[Extracted records]
Segment Open

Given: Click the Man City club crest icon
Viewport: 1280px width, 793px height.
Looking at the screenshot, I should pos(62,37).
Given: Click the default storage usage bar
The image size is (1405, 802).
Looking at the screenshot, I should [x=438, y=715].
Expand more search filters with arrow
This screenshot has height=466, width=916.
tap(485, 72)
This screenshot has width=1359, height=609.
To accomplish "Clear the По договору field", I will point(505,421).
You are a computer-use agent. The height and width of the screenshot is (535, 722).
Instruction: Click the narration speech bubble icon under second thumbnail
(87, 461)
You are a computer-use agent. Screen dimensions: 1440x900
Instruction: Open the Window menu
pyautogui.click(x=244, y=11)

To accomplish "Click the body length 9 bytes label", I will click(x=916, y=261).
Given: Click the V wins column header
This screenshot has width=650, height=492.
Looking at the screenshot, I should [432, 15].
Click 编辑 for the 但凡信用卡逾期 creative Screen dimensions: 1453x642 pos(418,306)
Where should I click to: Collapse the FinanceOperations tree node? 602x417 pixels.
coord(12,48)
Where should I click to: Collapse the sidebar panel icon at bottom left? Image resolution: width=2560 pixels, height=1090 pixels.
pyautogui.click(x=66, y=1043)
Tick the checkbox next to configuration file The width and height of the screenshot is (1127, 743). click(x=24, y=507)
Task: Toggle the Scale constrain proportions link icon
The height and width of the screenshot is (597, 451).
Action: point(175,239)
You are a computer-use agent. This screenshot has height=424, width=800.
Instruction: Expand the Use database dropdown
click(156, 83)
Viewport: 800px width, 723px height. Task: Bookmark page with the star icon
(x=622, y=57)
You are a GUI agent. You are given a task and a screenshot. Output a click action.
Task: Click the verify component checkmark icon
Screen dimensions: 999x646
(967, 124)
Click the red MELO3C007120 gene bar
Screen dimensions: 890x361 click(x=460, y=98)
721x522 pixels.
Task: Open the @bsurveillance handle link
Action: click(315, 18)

Segment Closed

Note every line above where the string "agent" shows up, and copy those lines.

You are a computer-use agent. The height and width of the screenshot is (535, 722).
You are a computer-use agent. Screen dimensions: 1440x900
You are a computer-use agent. This screenshot has height=424, width=800.
You are a GUI agent. You are given a task and a screenshot. Output a click action.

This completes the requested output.